→ WHAT IS REQUIRED
Transcribe nothing except the lines below that run from the one with "Where should I" to the one with "Given: Open Applications in the sidebar", ends included, and do not copy any picture.

━━━━━━━━━━━━━━━━

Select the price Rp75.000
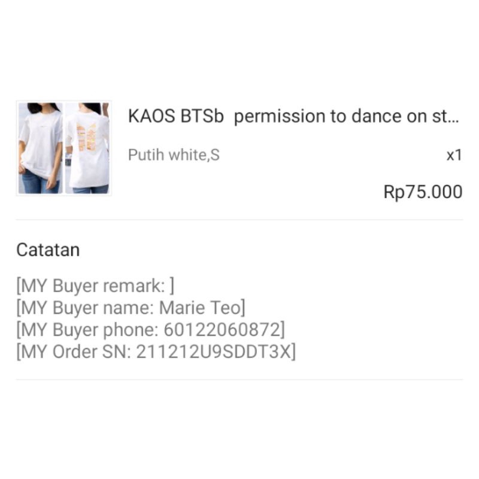This screenshot has width=479, height=479. click(423, 192)
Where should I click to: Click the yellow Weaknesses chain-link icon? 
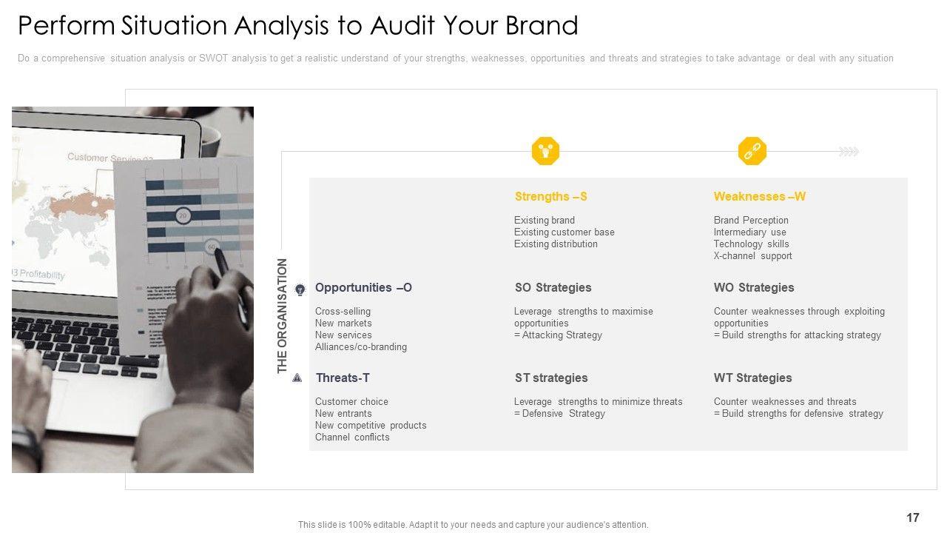[x=752, y=151]
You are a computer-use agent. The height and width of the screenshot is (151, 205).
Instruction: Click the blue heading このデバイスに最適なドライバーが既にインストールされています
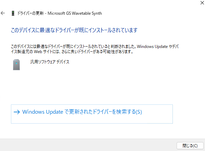[74, 30]
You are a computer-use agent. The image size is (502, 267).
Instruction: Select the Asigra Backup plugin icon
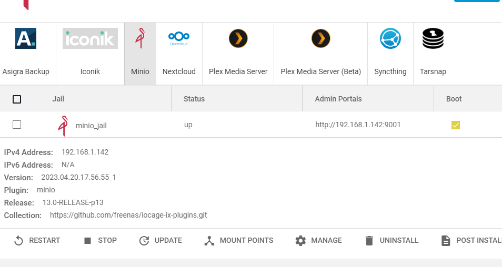[x=26, y=38]
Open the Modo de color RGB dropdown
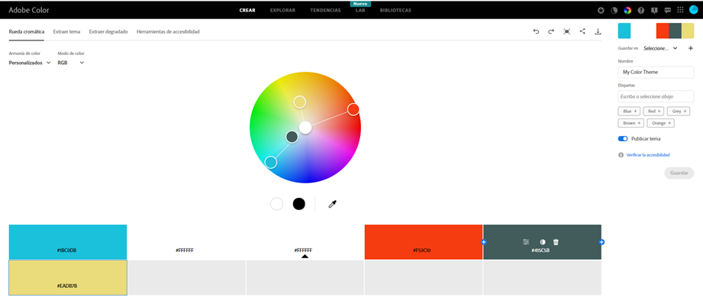Viewport: 703px width, 301px height. [x=71, y=63]
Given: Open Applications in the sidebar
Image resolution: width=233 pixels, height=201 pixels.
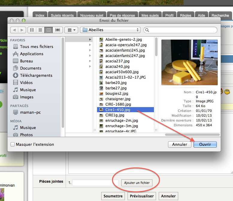Looking at the screenshot, I should (x=31, y=54).
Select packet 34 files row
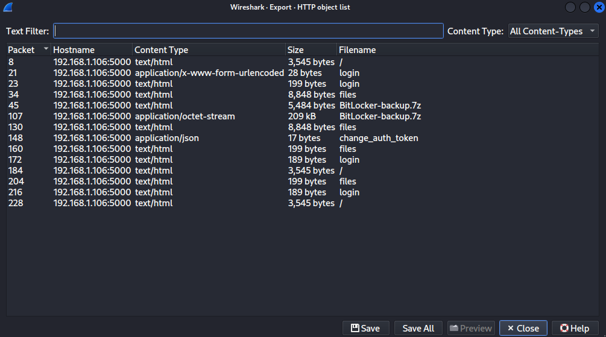Image resolution: width=606 pixels, height=337 pixels. 303,95
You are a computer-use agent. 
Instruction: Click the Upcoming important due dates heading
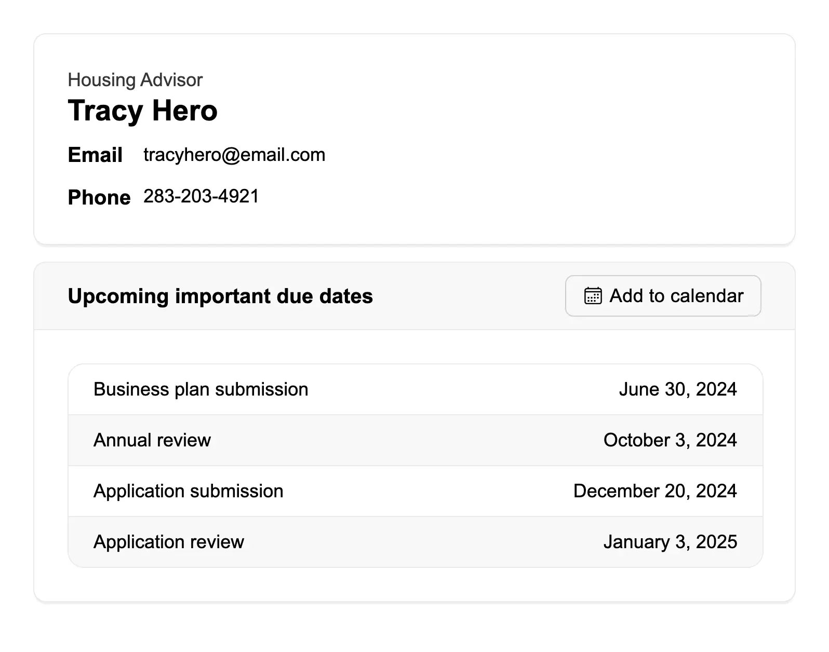click(x=220, y=296)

━━━━━━━━━━━━━━━━

→ ANSWER TO THE PROBLEM
Where should I click to: Click the yellow Weaknesses chain-link icon? 
[x=752, y=151]
You are a computer-use agent. The height and width of the screenshot is (151, 205).
Instruction: Click the blue heading このデバイスに最適なドライバーが既にインストールされています
[74, 30]
You are a computer-use agent. The image size is (502, 267).
Instruction: Select the Asigra Backup plugin icon
[x=26, y=38]
Open the Modo de color RGB dropdown
Viewport: 703px width, 301px height. [x=71, y=63]
Given: Open Applications in the sidebar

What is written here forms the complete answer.